### WRITTEN EXERCISE
Print the entries word for word, from the very beginning through the line that contains "779x429 pixels. (270, 401)".

^^^^^^^^^^^^^^^^

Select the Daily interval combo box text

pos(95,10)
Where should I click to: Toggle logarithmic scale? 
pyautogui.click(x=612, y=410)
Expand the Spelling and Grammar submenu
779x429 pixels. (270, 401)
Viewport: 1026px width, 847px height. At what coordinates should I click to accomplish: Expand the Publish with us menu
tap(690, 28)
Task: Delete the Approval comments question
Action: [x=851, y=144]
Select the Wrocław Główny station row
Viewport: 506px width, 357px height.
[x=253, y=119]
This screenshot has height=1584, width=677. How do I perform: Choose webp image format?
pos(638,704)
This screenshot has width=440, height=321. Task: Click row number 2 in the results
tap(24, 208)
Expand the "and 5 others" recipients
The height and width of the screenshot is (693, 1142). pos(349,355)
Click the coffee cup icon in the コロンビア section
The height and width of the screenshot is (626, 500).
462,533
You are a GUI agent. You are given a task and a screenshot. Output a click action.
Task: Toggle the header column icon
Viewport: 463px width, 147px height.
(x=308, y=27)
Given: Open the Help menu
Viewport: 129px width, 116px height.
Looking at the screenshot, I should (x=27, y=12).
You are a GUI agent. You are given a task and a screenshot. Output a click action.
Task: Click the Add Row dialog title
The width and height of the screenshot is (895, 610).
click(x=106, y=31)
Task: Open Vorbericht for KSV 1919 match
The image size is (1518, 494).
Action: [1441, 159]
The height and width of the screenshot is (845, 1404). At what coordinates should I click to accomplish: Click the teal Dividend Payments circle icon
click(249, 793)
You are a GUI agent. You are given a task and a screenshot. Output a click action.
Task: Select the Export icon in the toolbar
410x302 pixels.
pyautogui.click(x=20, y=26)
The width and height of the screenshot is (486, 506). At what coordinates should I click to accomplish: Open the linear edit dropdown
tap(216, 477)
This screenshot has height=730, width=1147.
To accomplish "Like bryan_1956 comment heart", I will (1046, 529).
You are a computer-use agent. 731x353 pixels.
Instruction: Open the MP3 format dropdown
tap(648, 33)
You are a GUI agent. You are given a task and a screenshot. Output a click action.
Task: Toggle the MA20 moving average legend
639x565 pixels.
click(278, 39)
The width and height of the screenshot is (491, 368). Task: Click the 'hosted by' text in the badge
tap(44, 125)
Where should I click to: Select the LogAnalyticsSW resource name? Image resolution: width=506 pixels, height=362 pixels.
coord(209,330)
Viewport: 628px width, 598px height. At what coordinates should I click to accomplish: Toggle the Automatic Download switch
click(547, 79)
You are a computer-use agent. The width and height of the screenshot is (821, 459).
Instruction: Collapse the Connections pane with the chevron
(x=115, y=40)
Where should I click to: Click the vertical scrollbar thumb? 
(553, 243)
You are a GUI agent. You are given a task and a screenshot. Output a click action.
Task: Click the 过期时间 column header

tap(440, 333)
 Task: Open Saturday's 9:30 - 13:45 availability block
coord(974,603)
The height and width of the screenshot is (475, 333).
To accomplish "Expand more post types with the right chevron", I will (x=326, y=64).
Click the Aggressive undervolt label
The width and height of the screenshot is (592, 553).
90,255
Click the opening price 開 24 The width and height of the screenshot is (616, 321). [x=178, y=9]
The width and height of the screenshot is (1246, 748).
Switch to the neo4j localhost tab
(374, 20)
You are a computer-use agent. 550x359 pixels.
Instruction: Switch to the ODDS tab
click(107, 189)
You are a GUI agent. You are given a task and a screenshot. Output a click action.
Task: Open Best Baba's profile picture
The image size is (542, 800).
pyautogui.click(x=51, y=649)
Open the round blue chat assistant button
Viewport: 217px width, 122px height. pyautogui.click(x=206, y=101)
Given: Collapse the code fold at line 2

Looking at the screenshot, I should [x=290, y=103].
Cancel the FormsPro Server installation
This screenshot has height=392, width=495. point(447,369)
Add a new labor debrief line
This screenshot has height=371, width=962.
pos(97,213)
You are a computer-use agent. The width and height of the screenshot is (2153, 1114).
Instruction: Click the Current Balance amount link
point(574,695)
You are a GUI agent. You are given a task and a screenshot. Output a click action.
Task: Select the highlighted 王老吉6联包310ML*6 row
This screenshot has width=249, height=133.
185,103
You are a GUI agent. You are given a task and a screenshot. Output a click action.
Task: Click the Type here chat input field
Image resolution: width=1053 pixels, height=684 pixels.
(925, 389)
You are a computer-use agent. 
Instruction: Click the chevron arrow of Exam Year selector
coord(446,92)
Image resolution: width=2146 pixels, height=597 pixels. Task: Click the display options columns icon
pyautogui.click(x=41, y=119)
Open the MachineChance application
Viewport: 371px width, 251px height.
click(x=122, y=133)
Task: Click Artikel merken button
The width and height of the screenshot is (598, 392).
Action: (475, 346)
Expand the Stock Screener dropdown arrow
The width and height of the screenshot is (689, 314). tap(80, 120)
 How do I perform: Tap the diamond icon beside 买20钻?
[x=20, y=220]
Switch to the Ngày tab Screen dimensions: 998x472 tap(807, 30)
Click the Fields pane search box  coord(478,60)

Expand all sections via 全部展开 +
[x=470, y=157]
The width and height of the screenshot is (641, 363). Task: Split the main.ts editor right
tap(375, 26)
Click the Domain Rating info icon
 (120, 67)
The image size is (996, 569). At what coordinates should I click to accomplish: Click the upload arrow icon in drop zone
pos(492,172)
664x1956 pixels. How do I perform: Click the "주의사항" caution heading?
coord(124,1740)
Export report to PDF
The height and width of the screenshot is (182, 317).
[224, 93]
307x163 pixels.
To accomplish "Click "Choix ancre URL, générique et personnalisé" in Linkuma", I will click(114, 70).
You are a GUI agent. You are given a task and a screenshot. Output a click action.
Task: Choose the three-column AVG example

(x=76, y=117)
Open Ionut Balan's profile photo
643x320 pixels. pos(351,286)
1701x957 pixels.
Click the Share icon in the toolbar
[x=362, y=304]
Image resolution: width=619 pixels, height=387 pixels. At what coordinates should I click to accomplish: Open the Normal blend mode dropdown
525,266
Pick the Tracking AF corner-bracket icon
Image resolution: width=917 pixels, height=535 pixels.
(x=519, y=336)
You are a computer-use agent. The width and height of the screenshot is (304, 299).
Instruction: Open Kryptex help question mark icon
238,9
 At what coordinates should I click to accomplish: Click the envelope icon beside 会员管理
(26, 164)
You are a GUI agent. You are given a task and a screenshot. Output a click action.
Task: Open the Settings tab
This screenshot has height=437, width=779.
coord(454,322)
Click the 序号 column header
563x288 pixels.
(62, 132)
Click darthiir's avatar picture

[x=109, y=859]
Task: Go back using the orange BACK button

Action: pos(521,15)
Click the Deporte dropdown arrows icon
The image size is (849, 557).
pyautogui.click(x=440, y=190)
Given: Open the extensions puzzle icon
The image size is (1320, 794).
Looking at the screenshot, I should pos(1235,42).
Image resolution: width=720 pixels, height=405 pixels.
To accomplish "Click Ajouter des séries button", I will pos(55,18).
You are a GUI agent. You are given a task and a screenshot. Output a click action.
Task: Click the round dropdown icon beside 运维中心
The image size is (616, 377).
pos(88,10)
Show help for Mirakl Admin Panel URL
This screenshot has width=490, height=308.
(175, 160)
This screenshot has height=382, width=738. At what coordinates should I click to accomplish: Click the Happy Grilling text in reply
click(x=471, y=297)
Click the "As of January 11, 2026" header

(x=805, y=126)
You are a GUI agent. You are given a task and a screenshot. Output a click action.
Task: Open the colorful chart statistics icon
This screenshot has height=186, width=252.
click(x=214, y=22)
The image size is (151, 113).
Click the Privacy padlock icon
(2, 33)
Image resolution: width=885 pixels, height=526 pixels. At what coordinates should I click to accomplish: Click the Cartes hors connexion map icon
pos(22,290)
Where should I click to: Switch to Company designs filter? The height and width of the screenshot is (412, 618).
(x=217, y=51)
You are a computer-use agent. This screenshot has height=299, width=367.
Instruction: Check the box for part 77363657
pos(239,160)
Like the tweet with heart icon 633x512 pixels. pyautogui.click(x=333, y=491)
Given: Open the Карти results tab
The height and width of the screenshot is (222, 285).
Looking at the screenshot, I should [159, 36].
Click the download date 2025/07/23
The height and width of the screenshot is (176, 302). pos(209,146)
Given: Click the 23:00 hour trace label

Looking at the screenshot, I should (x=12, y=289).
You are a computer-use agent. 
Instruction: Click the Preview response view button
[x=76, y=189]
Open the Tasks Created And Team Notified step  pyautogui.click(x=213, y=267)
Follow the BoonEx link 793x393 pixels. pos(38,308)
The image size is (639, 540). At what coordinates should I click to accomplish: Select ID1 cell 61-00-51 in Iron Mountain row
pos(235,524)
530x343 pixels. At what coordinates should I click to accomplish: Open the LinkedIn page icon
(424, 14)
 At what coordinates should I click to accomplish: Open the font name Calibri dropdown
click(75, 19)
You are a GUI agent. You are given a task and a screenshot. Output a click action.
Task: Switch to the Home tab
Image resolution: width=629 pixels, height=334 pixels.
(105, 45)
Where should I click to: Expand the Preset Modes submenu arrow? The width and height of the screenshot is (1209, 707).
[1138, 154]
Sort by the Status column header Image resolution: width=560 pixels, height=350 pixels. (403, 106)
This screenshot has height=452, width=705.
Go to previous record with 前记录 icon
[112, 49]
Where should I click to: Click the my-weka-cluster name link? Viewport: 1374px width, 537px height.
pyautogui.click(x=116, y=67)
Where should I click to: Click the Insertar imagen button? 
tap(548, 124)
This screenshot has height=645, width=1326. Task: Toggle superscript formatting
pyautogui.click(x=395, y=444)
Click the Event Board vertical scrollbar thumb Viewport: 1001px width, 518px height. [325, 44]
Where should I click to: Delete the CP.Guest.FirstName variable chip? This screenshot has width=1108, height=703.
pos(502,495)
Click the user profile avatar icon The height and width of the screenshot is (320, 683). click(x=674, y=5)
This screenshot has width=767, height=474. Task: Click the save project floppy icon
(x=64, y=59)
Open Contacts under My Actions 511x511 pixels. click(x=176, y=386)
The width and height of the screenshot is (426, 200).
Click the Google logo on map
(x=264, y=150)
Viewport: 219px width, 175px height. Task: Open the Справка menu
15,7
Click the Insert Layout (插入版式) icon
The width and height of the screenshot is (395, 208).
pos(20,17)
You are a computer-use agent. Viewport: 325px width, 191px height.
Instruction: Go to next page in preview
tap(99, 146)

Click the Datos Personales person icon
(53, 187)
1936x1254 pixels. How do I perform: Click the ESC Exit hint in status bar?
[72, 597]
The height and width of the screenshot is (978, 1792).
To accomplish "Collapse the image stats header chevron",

^^^^^^^^^^^^^^^^

### OUTPUT OF THE TASK
Select the Daily interval combo box text

pos(95,10)
Where should I click to: Toggle logarithmic scale? 
pyautogui.click(x=612, y=410)
Expand the Spelling and Grammar submenu
779x429 pixels. (270, 401)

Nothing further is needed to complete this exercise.